Woman with Arm Folded c.1950 is one of two small coloured concrete sculptures in Tate’s collection by Peter Peri (see also Woman with Hands Clasped c.1950, Tate T15118). Both are from an extensive series of sculptures known as ‘Little People’ that were begun by Peri in 1948 and depict full-length female figures with a close attention to the communicative potential of posture and gesture. Woman with Arm Folded is sculpted in blue pigmented concrete and depicts a standing adult female figure with short hair, looking to the left, dressed in a close-fitting knee-length dress with padded shoulders. Peri first exhibited such figures in his exhibition People by Peri at the Artists International Association in London in 1948 and the series occupied him for the next two decades. In these small-scale concrete sculptures he captured the gestures and postures of the ordinary people going about their daily business that he observed on the streets of London. The artist wrote about these sculptures:

I show [a street sweeper] not as a pompous heroic figure, but as a part of our surroundings … I have drawn my neighbour’s attention to another neighbour whom he passed a thousand times on the street, but to whom he never gave a second glance.
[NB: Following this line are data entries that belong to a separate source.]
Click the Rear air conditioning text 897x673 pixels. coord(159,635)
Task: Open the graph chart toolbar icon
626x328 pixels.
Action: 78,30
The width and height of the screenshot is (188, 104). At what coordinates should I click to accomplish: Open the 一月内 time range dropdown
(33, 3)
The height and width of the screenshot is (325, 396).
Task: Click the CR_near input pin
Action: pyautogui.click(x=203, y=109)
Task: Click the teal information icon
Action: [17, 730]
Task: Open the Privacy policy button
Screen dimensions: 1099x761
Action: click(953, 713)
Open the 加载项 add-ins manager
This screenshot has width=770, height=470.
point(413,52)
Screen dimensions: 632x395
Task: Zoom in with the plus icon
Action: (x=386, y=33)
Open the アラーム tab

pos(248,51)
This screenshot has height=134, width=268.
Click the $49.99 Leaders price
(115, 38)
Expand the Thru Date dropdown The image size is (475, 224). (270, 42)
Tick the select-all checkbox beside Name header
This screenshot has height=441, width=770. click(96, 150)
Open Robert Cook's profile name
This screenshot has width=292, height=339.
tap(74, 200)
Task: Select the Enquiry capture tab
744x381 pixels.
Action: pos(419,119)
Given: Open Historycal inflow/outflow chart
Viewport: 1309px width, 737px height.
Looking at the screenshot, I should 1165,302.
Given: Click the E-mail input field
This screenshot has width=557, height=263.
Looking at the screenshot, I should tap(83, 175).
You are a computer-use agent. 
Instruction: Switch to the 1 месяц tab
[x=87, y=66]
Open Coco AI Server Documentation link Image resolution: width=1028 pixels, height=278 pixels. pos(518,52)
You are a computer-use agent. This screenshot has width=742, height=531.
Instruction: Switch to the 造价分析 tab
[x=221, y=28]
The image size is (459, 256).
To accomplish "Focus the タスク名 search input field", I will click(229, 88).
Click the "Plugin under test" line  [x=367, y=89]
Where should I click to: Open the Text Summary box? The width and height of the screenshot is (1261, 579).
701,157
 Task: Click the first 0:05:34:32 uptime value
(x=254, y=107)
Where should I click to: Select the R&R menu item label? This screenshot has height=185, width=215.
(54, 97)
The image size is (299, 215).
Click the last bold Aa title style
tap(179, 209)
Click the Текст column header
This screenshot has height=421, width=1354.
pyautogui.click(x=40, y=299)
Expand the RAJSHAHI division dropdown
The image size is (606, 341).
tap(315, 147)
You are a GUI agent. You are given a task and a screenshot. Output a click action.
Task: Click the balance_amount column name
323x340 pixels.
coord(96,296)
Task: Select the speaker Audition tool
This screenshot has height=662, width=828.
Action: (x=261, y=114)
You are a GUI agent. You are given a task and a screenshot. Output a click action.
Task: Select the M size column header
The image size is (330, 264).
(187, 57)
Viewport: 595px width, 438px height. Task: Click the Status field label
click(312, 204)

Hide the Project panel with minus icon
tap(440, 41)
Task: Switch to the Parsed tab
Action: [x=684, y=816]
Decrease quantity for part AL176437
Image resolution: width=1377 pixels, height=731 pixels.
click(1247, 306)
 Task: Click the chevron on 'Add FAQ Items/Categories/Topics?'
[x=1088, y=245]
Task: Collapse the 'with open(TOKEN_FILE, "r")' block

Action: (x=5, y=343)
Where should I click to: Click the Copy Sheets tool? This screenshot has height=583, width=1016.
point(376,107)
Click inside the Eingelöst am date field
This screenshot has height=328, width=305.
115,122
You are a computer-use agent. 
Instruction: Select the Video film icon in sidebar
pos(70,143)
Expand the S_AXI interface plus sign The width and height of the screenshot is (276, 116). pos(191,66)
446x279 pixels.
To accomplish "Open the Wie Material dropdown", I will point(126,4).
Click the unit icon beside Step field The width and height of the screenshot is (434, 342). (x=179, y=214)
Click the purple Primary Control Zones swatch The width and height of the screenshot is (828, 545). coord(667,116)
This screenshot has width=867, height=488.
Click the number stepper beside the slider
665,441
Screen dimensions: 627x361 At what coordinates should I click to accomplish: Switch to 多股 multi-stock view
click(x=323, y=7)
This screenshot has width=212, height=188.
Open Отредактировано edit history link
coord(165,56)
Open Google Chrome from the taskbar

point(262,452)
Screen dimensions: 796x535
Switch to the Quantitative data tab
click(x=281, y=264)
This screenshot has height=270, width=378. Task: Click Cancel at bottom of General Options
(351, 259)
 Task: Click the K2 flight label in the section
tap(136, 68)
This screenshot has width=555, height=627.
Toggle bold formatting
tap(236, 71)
I have shown that however common his work, he also is entitled to be the subject of a sculptor, since he is a member of our society.
(Quoted in Watkinson 1987, p.33.)

Prior to these sculptures Peri had used pigmented concrete in works in low relief in which he developed his technique of modelling concrete rather than casting it (see Rush Hour 1937, Tate T15116 and Building Job 1937, Tate T05035). These works also expressed his acute observations of everyday people on the streets, themes which he explored through sketches and etchings as well as sculpture (see Tate P14971P14976). Peri was one of the founder members of the Artists International Association and a key figure in politically engaged art in Britain from the 1930s. Having begun his career as a constructivist artist in Budapest and Berlin, his art developed in a socialist-realist direction and he came to Britain as a refugee in 1933. His realist depictions of London life were rooted in his constructivist principles, as the critic Anthony Blunt described in an article in The Spectator in 1936:

A great part of Peri’s recent achievement has been the introduction into a realist idiom of the clarity and simplicity which he learnt from his experiments in abstraction. Some of the low-reliefs … are in compositional method as subtle as the cut-out designs of 1920–4. In the grandest groups … the simplicity of formal arrangement is the exact expression of a psychological situation: the groups are united by play of plane and curve, but these are supported by a unity of look and feeling.
(Quoted in Watkinson 1987, p.28.)

Further reading
London Life in Concrete, exhibition catalogue, 36 Soho Square, London 1938.
Peter Peri: Memorial Exhibition Sculptures and Graphic Work, exhibition catalogue, Central Library, Swiss Cottage, London 1968.
Ray Watkinson, Fighting Spirits: Peter Peri and Cliff Rowe, exhibition catalogue, Camden Arts Centre, London 1987.